The interface uses jQuery Mobile. Behind the scenes, mDash uses jQuery for its Ajax call and DOM manipulation. It also uses Badgerfishjs to transform the alerts from our XML web service into JSON. And some custom CSS adds UW colors to the interface. 

So what is mDash? It's the mobile version Dash. But what's Dash?

Dash is UW-IT's Java Web Start (Swing) application for monitoring system alerts. One description reads that, "It is intended to be [a] simple and reliable way for system engineers, computer operations, client support groups, and management to view DSUE system status." (DSUE being Distributed Systems and Unix Engineering). By system we mean all sorts of systems. Dash monitors everything from web services used by a handful of developers to student email servers.

Our team's goal with mDash was to replicate a subset of Dash's functionality in mobile web app form.  We wanted to: show what's down (an abbreviation of the hostname), indicate the severity of the problem (the color-coded numbers adopted from the Java app), and allow a person to view a few more essential details via an alert detail page.

When monitoring critical systems, freshness of information matters. So, on the home page we display the time when alerts were last checked and we provide an unavoidable "Refresh Alerts" button so people can retrieve the latest alerts when they want. In the future we may refresh the alerts asynchronously, but due to the large amount of alerts that asynchronous process can slow some devices' browsers to a crawl or bring them to a standstill.

The alert detail page's fields might seem esoteric to people outside DSUE at UW-IT, but these labels are  familiar to the smallish set of people who will use this app at the outset. As mDash (and Dash) moves toward wider adoption, we'll need more human-friendly field labels.

It will sound clich├ęd, but mDash was fun to make. And jQuery Mobile is what made it fun. We did run into some funky bugs and behaviors along the way, but never insurmountable ones and never ones that the jQuery Mobile community hadn't already solved.

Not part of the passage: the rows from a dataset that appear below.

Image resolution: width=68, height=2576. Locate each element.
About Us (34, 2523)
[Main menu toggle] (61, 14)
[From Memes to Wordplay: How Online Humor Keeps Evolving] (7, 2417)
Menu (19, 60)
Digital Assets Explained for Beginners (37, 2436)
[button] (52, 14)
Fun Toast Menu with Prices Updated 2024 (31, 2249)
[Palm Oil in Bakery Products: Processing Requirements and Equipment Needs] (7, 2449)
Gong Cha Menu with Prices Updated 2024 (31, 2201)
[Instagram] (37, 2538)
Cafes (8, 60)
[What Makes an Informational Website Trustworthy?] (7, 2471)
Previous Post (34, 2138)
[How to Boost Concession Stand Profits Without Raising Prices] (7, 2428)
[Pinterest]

To say we're looking forward to making another jQuery Mobile web app is understating it.

Friday, February 18, 2011

Following wrong assumptions

An example of following wrong assumptions when debugging:

I was porting a bit of hyak (a several hundred node compute cluster)
monitoring from ProxD (an older collector of alerts) to Injector (a newer
generation). This monitor runs a vendor disgnostic utility once a minute
that lists status for every hyak node and issues alerts for any that are
'Down'. It saves status by node, so normally it only generates traffic for
node state changes. The exception is at daemon startup, when (since it
doesn't know whether there might be existing alerts) it issues traffic for
every node (either a Upd if the node is down or a Del otherwise).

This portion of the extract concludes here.